TASK BRIEF: Retyped exactly and without pictures, the lines from the one with "Click the green Active state badge" through the end of the listing must form the entire answer.

RECORDS FOR THIS EXERCISE:
↓↓↓
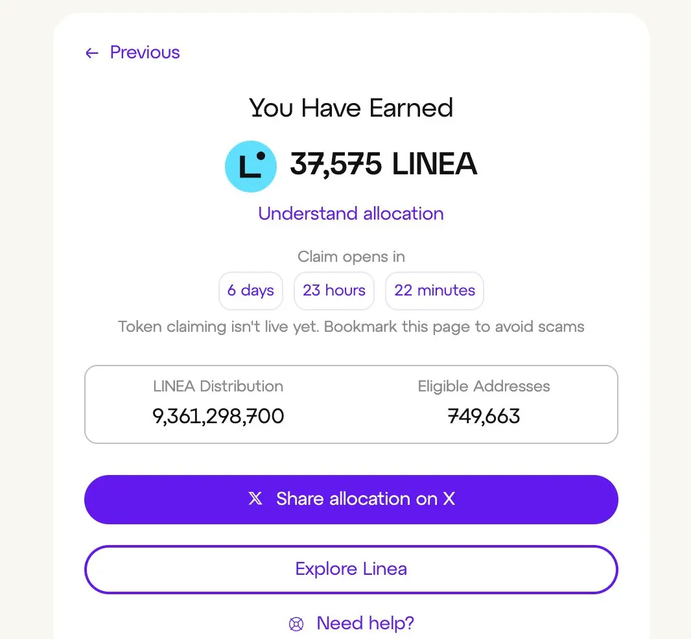Share allocation on X button
This screenshot has height=639, width=691.
[351, 499]
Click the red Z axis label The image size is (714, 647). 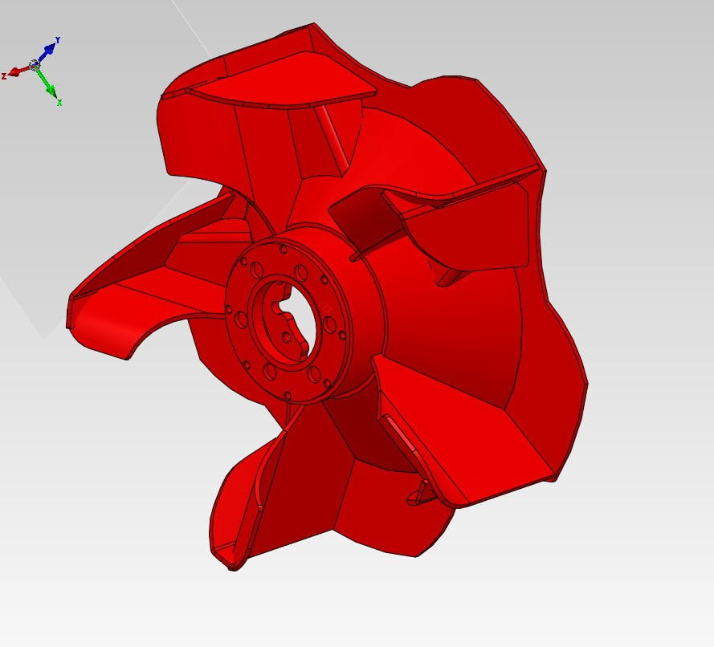[4, 75]
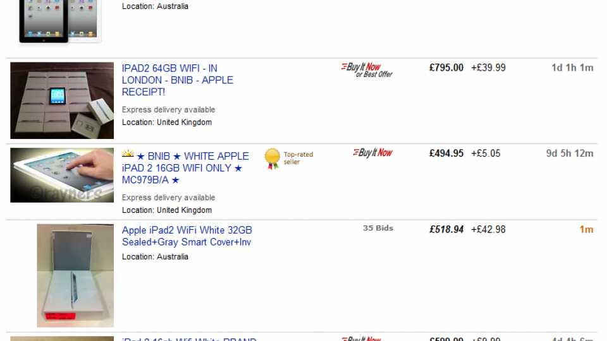Click the £518.94 auction price

click(x=446, y=230)
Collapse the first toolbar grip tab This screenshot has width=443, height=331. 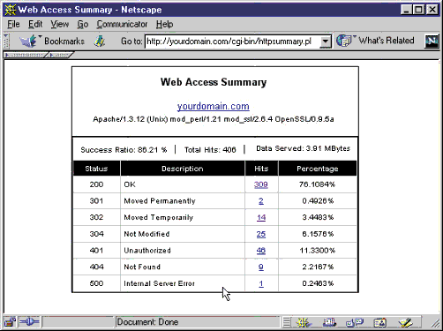click(x=26, y=55)
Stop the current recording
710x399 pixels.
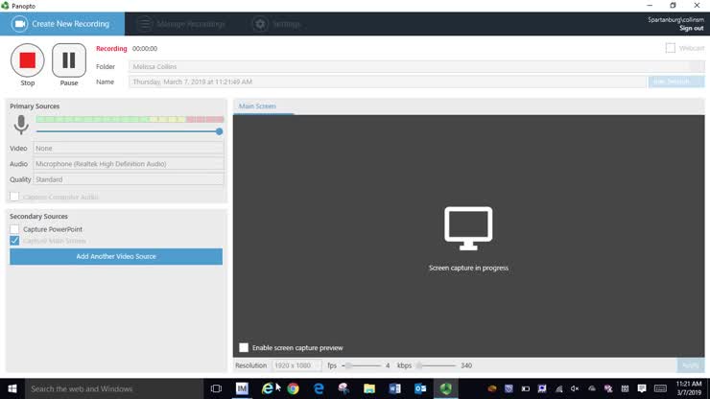pyautogui.click(x=27, y=60)
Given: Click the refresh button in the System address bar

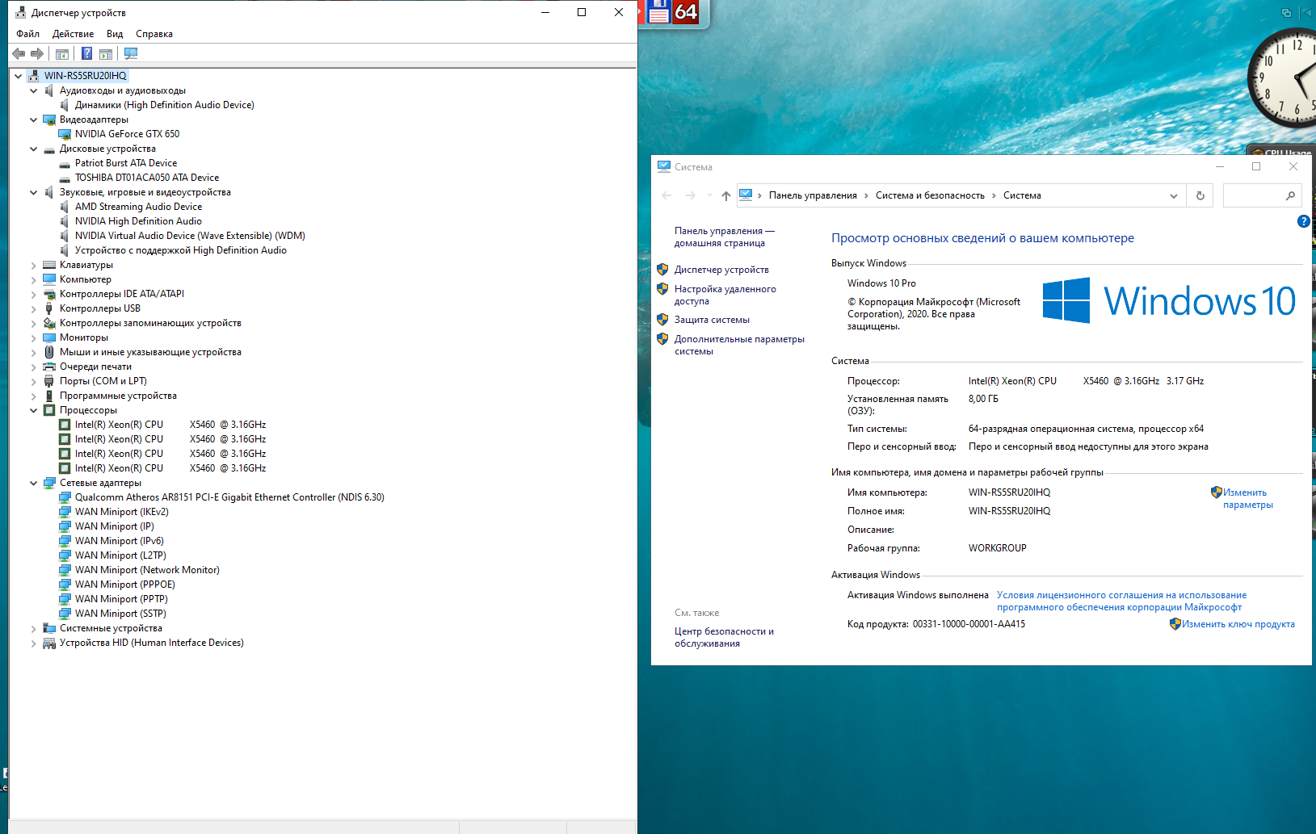Looking at the screenshot, I should (1200, 195).
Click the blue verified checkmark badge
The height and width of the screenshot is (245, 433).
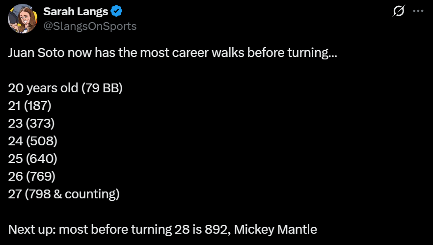coord(116,11)
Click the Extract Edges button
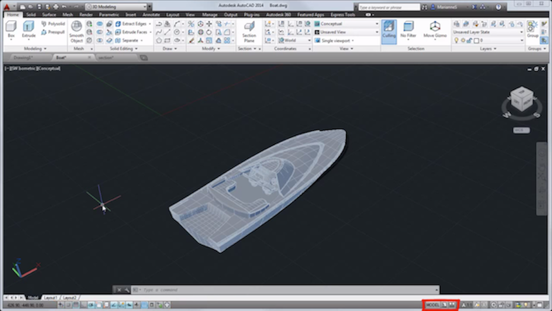 (x=132, y=24)
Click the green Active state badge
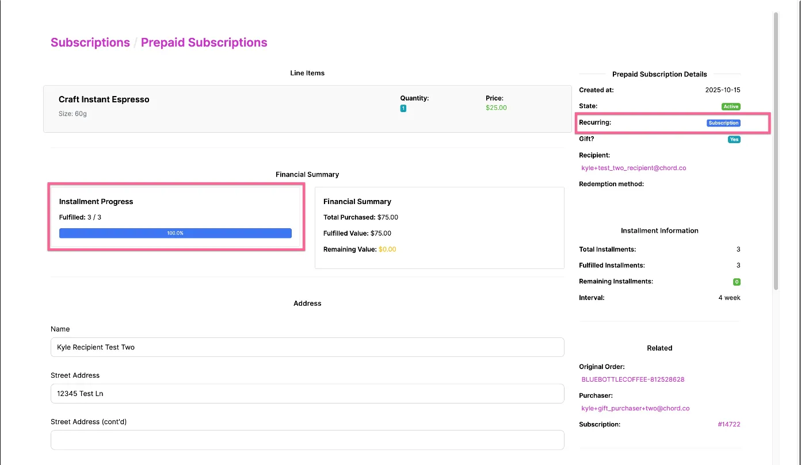The image size is (801, 465). [731, 106]
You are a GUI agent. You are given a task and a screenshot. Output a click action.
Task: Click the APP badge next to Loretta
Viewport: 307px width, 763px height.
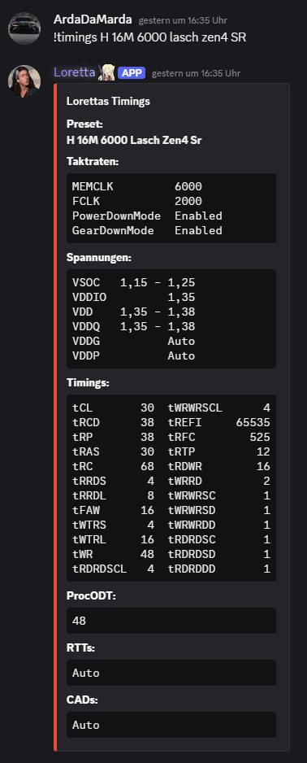point(132,73)

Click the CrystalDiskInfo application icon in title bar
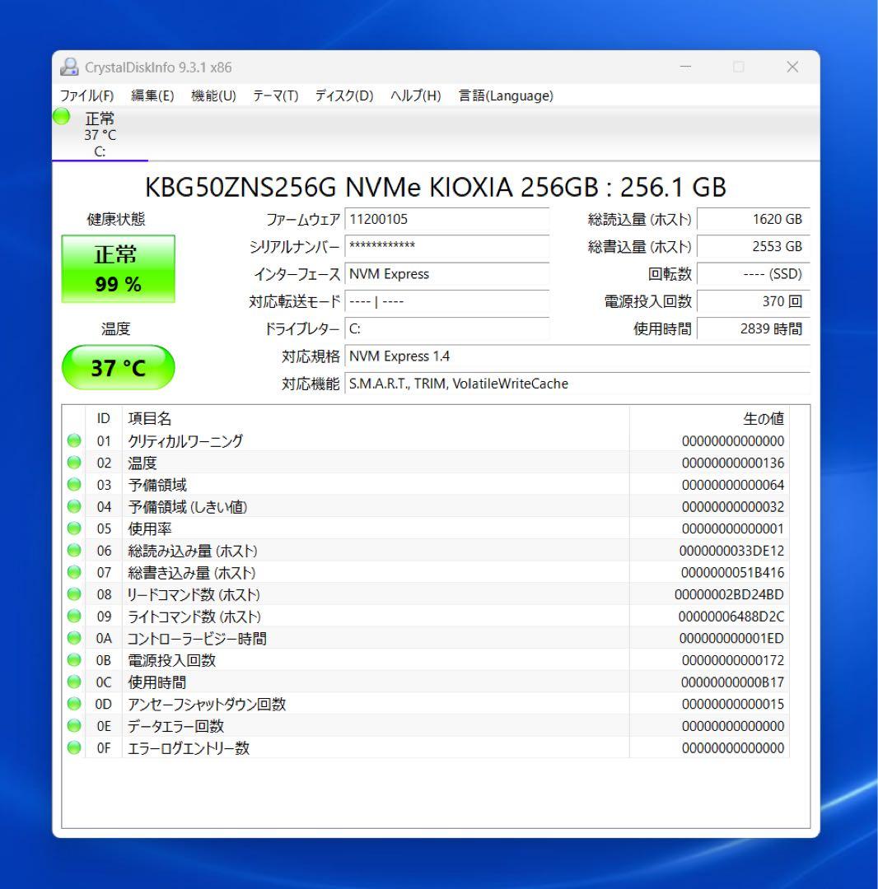point(65,67)
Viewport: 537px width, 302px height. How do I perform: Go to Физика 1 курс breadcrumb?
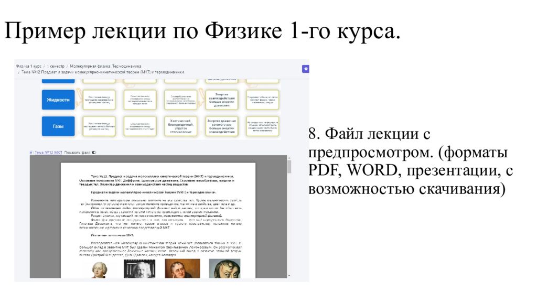[x=28, y=67]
↑↑↑
RESULT OF THE EXERCISE:
Click the green Active state badge
The image size is (801, 465). [731, 106]
You are a GUI agent. You are given a task and a screenshot. Output a click action.
Task: Click the APP badge next to Loretta
Viewport: 307px width, 763px height.
point(132,73)

Click the CrystalDiskInfo application icon in title bar
point(65,67)
Viewport: 537px width, 302px height. How do I perform: Go to Физика 1 курс breadcrumb?
[x=28, y=67]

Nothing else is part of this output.